It is possible that the cross was originally intended for this church, although its earliest mention dates back to 1813, when Ettore Romagnoli saw it for the first time in the crypt.
The cross depicts the living and triumphant Christ at its center; above the thick halo is the white inscription on a red field: "[iesv]s nasarenvs / rex ivdeorv[m]." In the cymatium, two half-length flying angels hold, within a clypeus, the image of the blessing Redeemer with a book in his left hand, in what has been interpreted as a symbolic representation of the Ascension. Young half-length angels also appear at the ends of the transverse arms, while in the panels, two on each side, are four standing figures.
The woman depicted in the place of honor, veiled and dressed in white, raises her hands to hold a chalice, in which she collects the blood from the tiny wound in Christ's side. This iconography is consistent with the allegory of the Church, which enjoyed great popularity in the centuries after the year 1000.
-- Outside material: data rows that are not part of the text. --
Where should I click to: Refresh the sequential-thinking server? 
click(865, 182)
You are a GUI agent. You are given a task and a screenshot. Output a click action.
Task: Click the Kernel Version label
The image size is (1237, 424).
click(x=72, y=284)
This iconographic rarity also appears in the Porziano Cross, a work of the Spoleto school dating to the 13th century and preserved in the Treasury Museum of the Basilica of Saint Francis in Assisi. Compared to the latter, the woman collecting the blood depicts not the Church, but more simply Mary of James, also known as Mary of Cleophas. Behind her, wearing a blue cloak, we recognize the Virgin Mary; opposite her are John the Evangelist and, cloaked in red, Mary Magdalene.